Objective: To assess the effects of short-term transdermal E2 administration on nitric oxide (NO) plasma levels in postmenopausal women.
Design: Randomized, placebo-controlled trial.
Setting: Healthy volunteers in an academic research environment.
Patient(s): Twenty-eight healthy postmenopausal women.
Intervention(s): Transdermal administration of E2 (100 microg/d) or placebo on days 1 and 4 of a 1-week treatment regimen.
Main outcome measure(s): Serum concentrations of E2 and plasma concentrations of NO stable oxidation products were assessed on day 1, before placement of the patch, and subsequently on days 2, 3, and 6.
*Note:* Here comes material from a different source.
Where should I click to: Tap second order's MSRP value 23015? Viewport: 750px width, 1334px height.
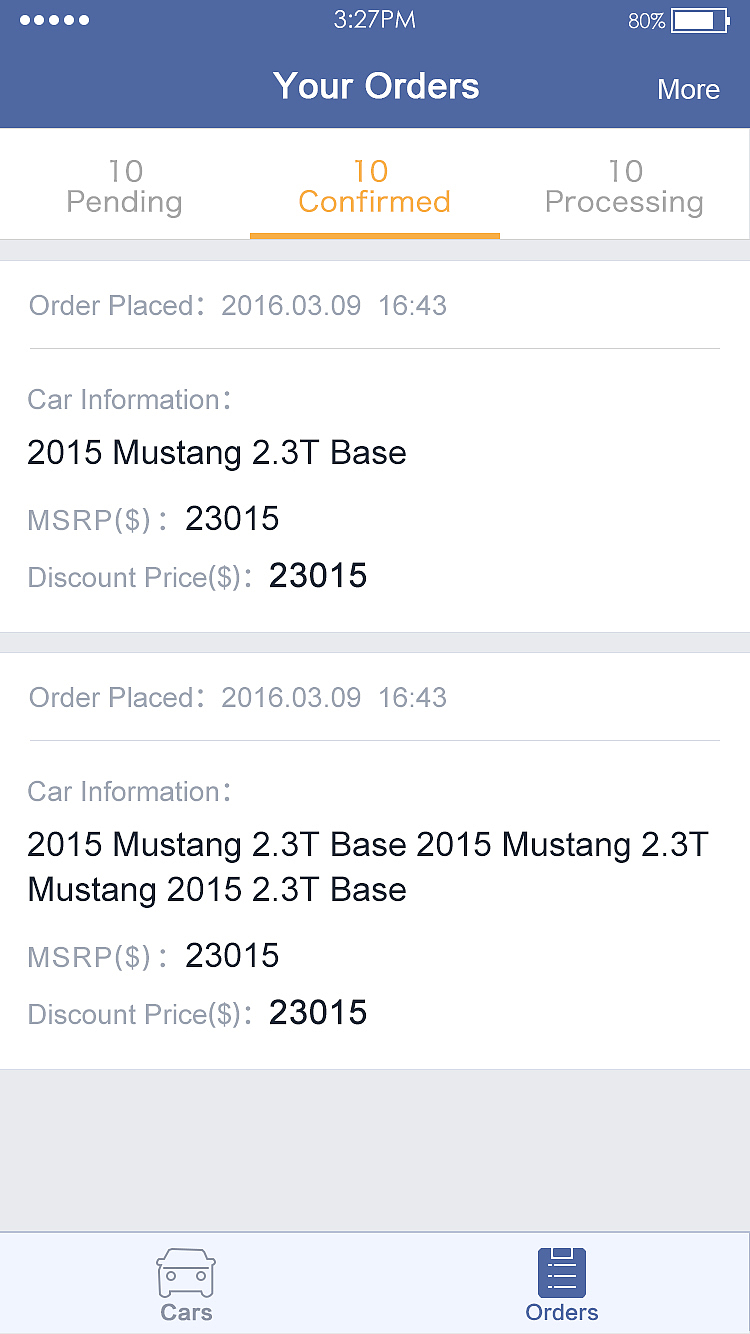click(x=232, y=956)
Result(s): The mean concentration of NO metabolites on days 2, 3, and 6 was significantly greater in the E2 group (40.08+/-15.42 micromol/L, 38.05+/-18.82 micromol/L, and 42.03+/-16.81 micromol/L on days 2, 3, and 6, respectively) compared with both baseline levels (23.07+/-5.79 micromol/L) and the placebo group (23.51+/-4.06 micromol/L, 21.64+/-4.72 micromol/L, and 21.81+/-4.46 micromol/L on days 2, 3, and 6, respectively).
Conclusion(s): During a 1-week treatment regimen with transdermal E2, plasma levels of NO in postmenopausal women were significantly higher than baseline levels on days 2, 3, and 6. This suggests that the effect of estrogens on NO synthesis is rapid and that it is maintained with repeated administration.